Configuration Reference

This document describes the standard eval/ directory structure and YAML configuration files used by the evaluation framework.

Overview

The evaluation framework uses the eval/ directory as its entry point. It contains:

Task definitions autodiscovered from tasks/*/task.yaml
Job files in jobs/ that control what to run
Shared resources (context files, sandboxes, workspaces)

Configuration is parsed and resolved by the Dart dataset_config_dart package, which produces an EvalSet JSON manifest consumed by the Python dash_evals.

Directory Structure

eval/
├── jobs/                    # Job files for different run configurations
│   ├── local_dev.yaml
│   └── ci.yaml
├── tasks/                   # Task definitions (autodiscovered)
│   ├── flutter_bug_fix/
│   │   ├── task.yaml        # Task config with inline samples
│   │   └── project/         # Workspace files (if applicable)
│   ├── dart_question_answer/
│   │   └── task.yaml
│   └── generate_flutter_app/
│       ├── task.yaml
│       └── todo_tests/      # Test files for a sample
├── context_files/           # Context files injected into prompts
│   └── flutter.md
├── sandboxes/               # Container configurations
│   └── podman/
│       ├── Containerfile
│       └── compose.yaml
└── workspaces/              # Reusable project templates
    ├── dart_package/
    ├── flutter_app/
    └── jaspr_app/

Task files

Each subdirectory in tasks/ that contains a task.yaml is automatically discovered as a task.

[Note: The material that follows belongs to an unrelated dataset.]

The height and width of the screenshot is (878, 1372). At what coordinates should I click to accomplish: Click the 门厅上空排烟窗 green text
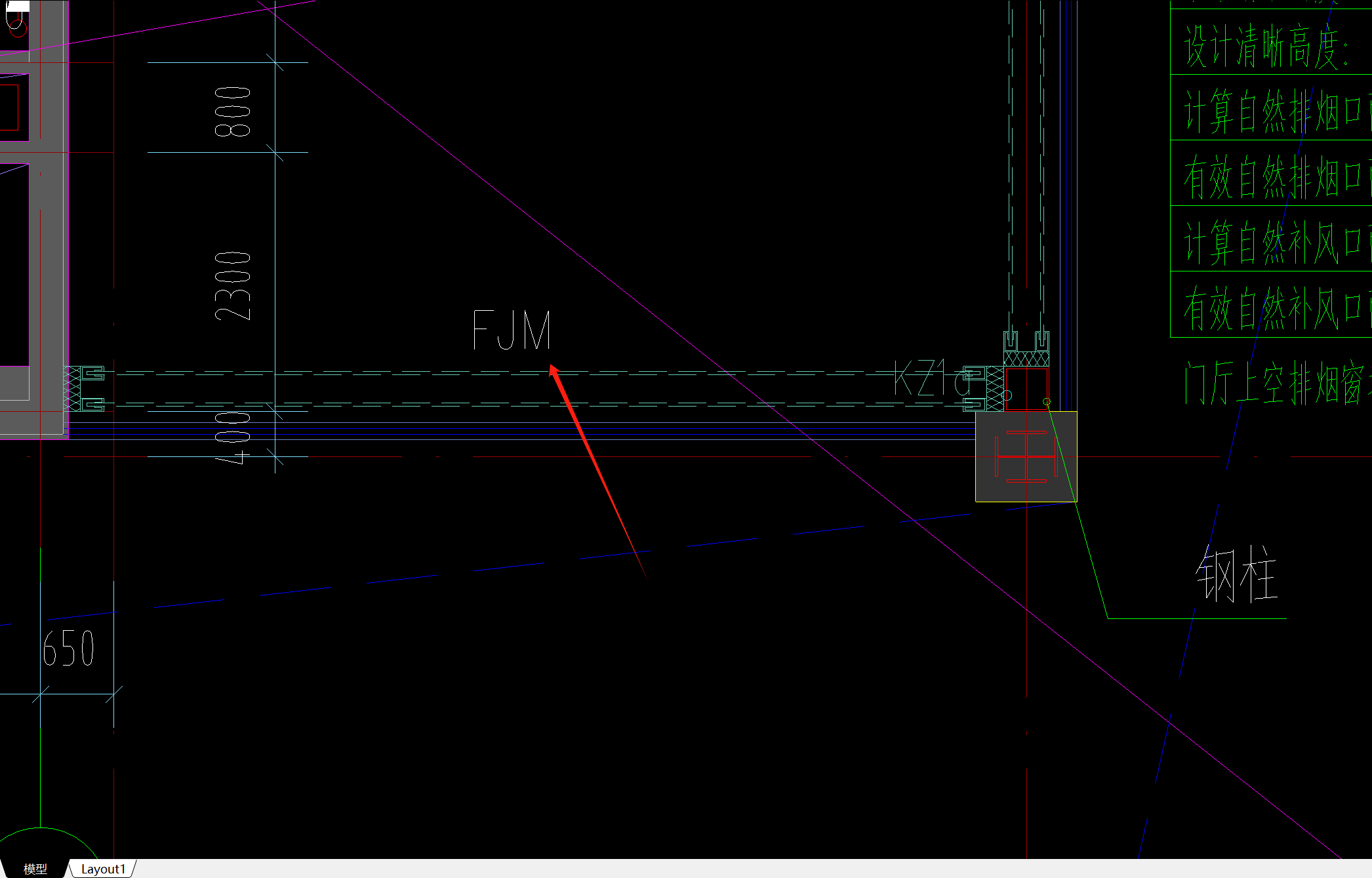(1276, 384)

The directory name is the task ID.

# tasks/flutter_bug_fix/task.yaml
func: flutter_bug_fix
system_message: |
  You are an expert Flutter developer. Fix the bug and explain your changes.

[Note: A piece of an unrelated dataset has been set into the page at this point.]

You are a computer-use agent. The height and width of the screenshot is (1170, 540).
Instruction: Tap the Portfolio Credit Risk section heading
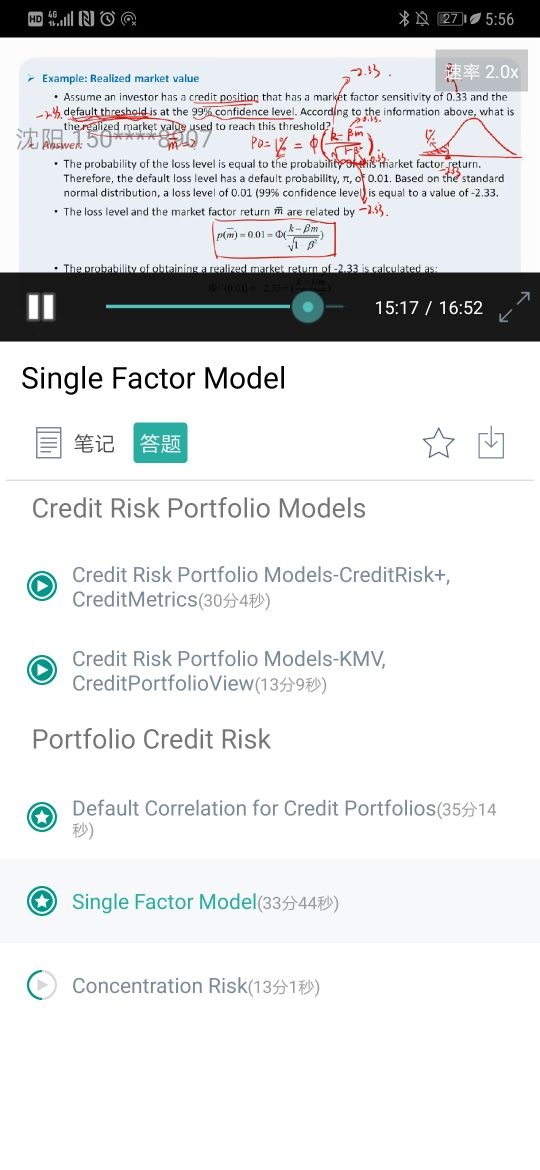click(151, 739)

# Task-level workspace (inherited by all samples)
workspace:
  path: ./project

# Task-level tests (inherited by all samples)
tests:
  path: ./tests

# Restrict which job-level variants apply to this task (optional)
allowed_variants: [baseline, mcp_only]

samples:
  inline:
    - id: flutter_bloc_cart_mutation_001
      difficulty: medium
      tags: [bloc, state]
      input: |
        Fix the bug where adding items to cart doesn't update the total.
      target: |
        The fix should modify the BLoC to emit a new state instead of mutating.

    - id: navigation_crash
      difficulty: hard
      tags: [navigation]
      workspace:
        path: ./nav_project    # Override task-level workspace
      input: |
        Fix the crash when navigating back from the detail screen.
      target: |
        The fix should handle the disposed controller properly.

Task-Level Fields

Core Fields

Field	Type	Required	Description
`func`	string	Yes	Name of the `@task` function (resolved dynamically via `importlib`)
`description`	string	No	Human-readable description
`samples`	object	Yes	Samples config with `inline` and/or `paths` keys
`allowed_variants`	list	No	Whitelist of variant names this task accepts (omit to accept all)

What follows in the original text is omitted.